Someone once described a boat as a hole in the water which you try to fill with money. While I have no direct experience with boat ownership, I can tell you that owning a swimming pool is pretty much the same thing, it’s a hole in the ground that you dug with money so you can fill it with water.
After 25 years of owning a pool, I’m an expert. And I have all the receipts to prove it.
After 25 years of owning a pool, I’m an expert. And I have all the receipts to prove it.
Having a pool can be a lot of fun. I have fond memories of teaching the boys to swim. Warm summer days and lots of sun, laughter and cold beer. I also have plenty of memories of endless hours of vacuuming half the sand of Arizona out of my New Mexico pool. I can remember adding chemicals to the water until my backyard would qualify as a superfund site only to have the pool turn emerald green the morning of a party. Somewhere, probably deeply buried in the filter, is a critical need detector. When you most want to use the pool, this sensor will shut down the pump motor, short out the wiring, or burst a pipe.
Oh, the joys of standing in the deep end of your dry pool as you slowly paint it with rubber based paint! Actually, this job isn’t too bad--after about ten minutes of breathing in the fumes, you start to giggle uncontrollably. It’s pretty much the same effect as quickly downing three dry martinis on an empty stomach. Getting the pool clean enough to paint isn’t much fun, however. It’s sort of like scrubbing a bathtub, only its 27 feet long. Every time we paint the pool, I try to convince my wife to let me decorate it.
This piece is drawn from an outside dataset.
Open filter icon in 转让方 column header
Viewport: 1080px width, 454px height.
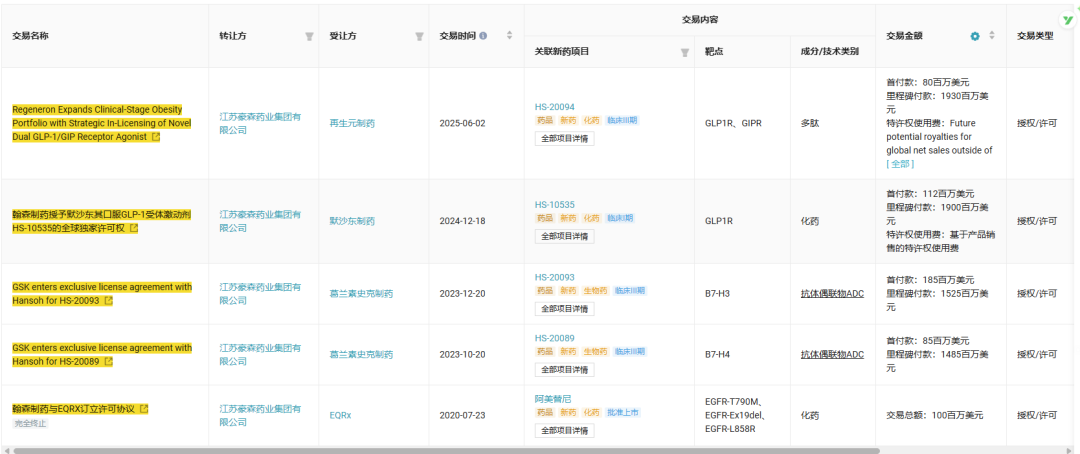click(x=309, y=37)
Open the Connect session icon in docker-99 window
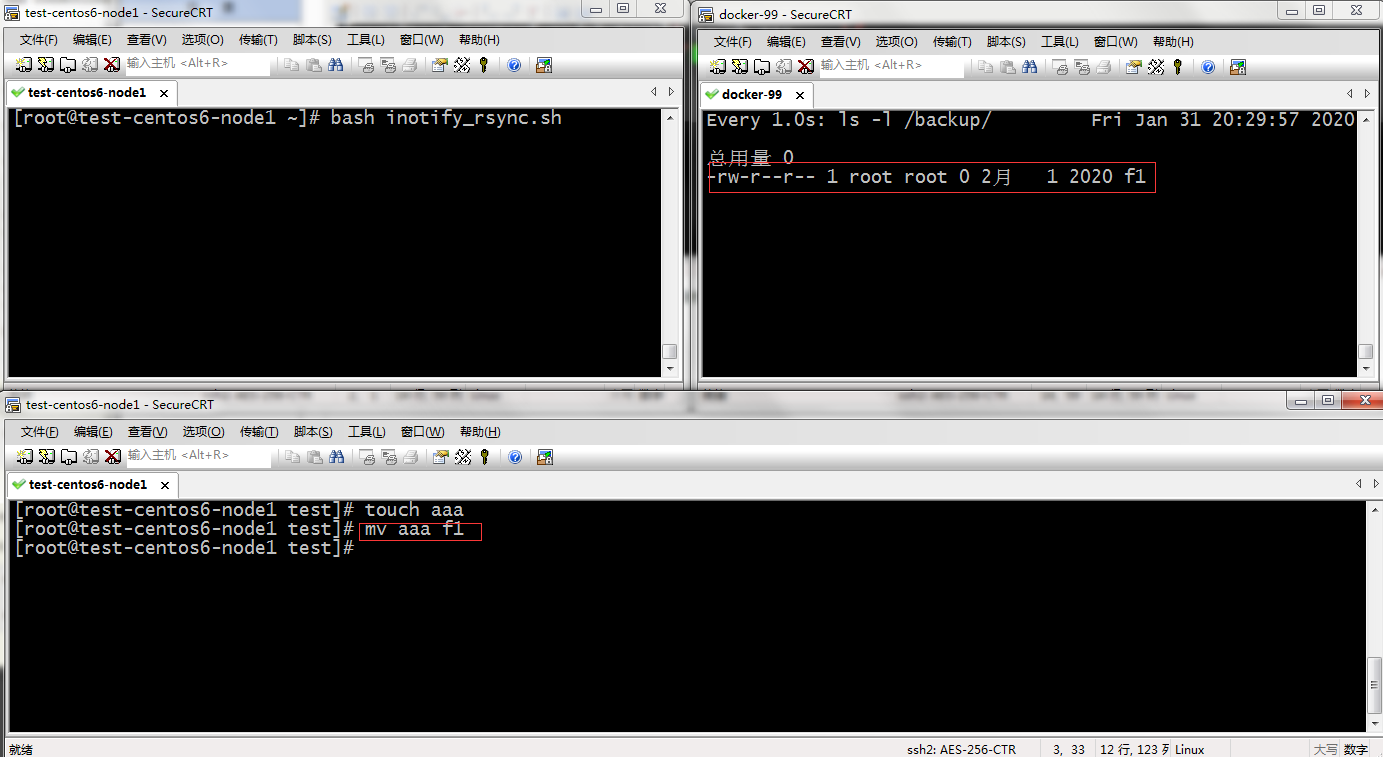The height and width of the screenshot is (757, 1383). pos(718,67)
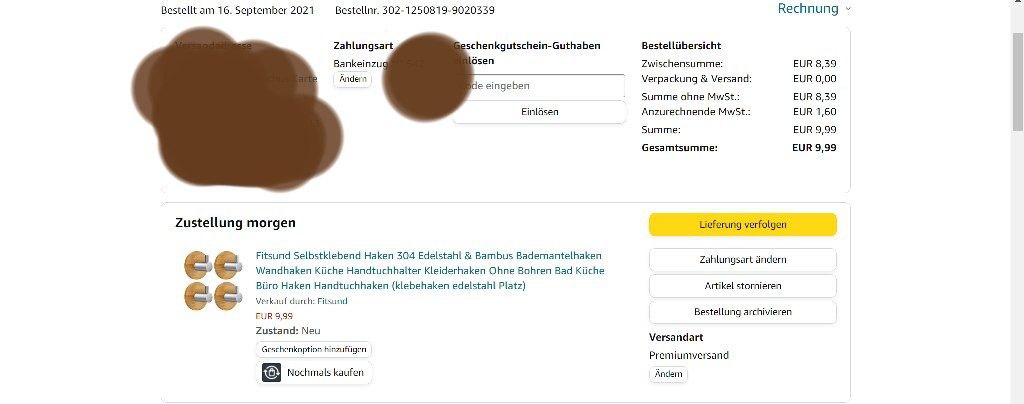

I’ve always thought we should paint an image of a drowned person on the bottom of the deep end. She doesn’t want to tempt fate.
Years ago, I was writing late at night--it must have been about 3:00 AM. My head was in a fog, I had been at it too long, and so I took a break and walked out in the backyard. The night was warm, it was a moonless dark night, and the pool had been perfect the day before. I stripped off all of my clothes, left them on a chair and jumped into the inky dark pool. It felt wonderful: the water was cool and skinny-dipping in my own pool in the middle of the night was perfection. I was really enjoying it as I slowly swam across the pool—at least until I swam face first into the dead squirrel!
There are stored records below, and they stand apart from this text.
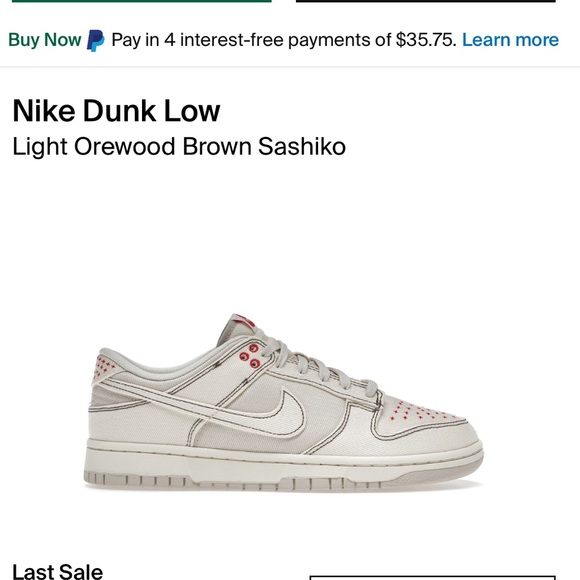Select the $35.75 payment amount
The width and height of the screenshot is (580, 580).
(x=425, y=40)
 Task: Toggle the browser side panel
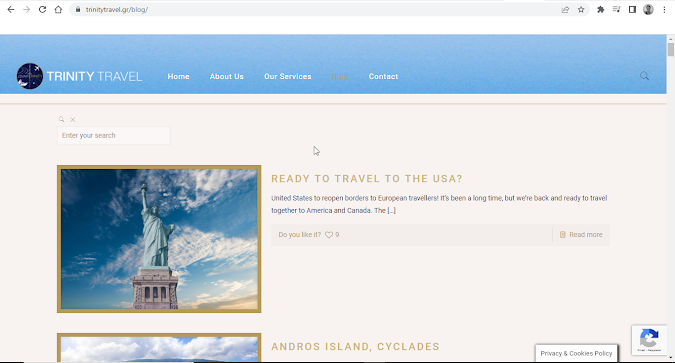click(632, 9)
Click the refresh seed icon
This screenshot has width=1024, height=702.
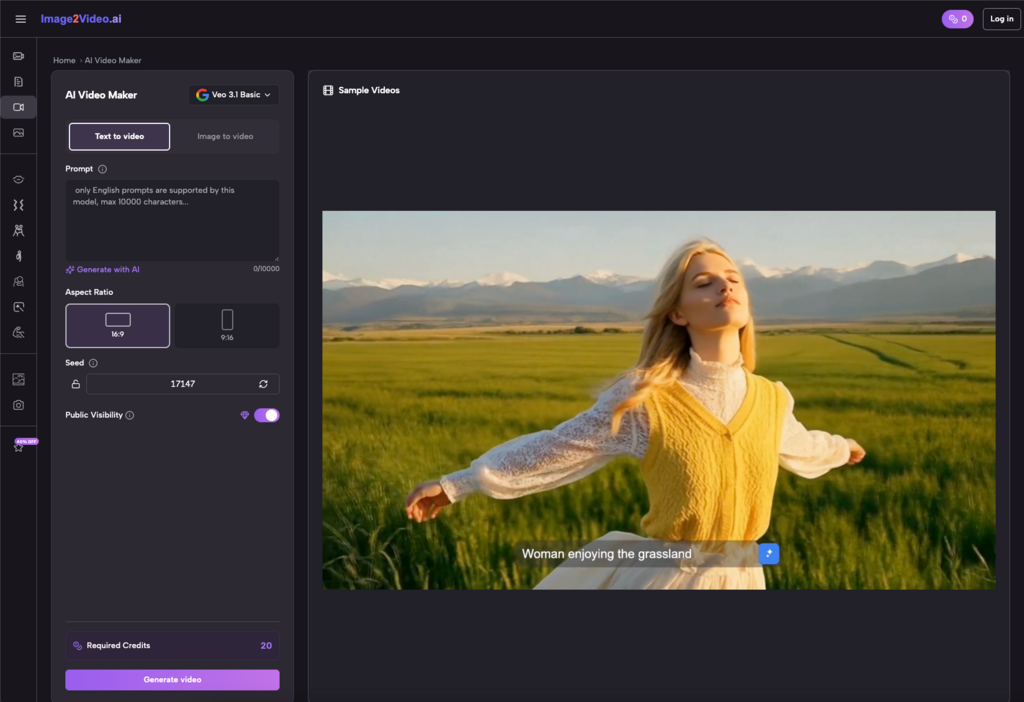[263, 384]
It was amazing—I could tell it was a drowned squirrel without even seeing it. What kind of leftover evolutionary trait is it that allows a man to distinguish, with only his face, exactly what kind of dead rodent he has swum into? Was this a useful skill for cave men?
I immediately did my Jesus Christ imitation and levitated up out of the water and walked—on the surface—to the edge and turned on the light. Yep. It was a dead squirrel. Actually, it was the first one that we had ever seen in our back yard. He probably came over for a swim.
Strangely, I’m not the only one I know who has had a problem with squirrels in their pool. A few houses down, a neighbor had an above ground pool that mysteriously drained in a single night. On investigation, it turned out that a ground squirrel had tunneled up into the bottom of the pool. Poor thing was probably thirsty--but he probably didn’t want the whole 10,000 gallons.
Another friend of mine solved the pool vacuuming problem by buying one of those robotic devices that crawl around the bottom of the pool sucking up leaves and sand. She looked out her window one afternoon and noticed that the robot wasn’t moving. She went out to investigate, and you guessed it—it had sucked up a dead squirrel, head first.
Maybe we aren’t meant to have pools in the desert.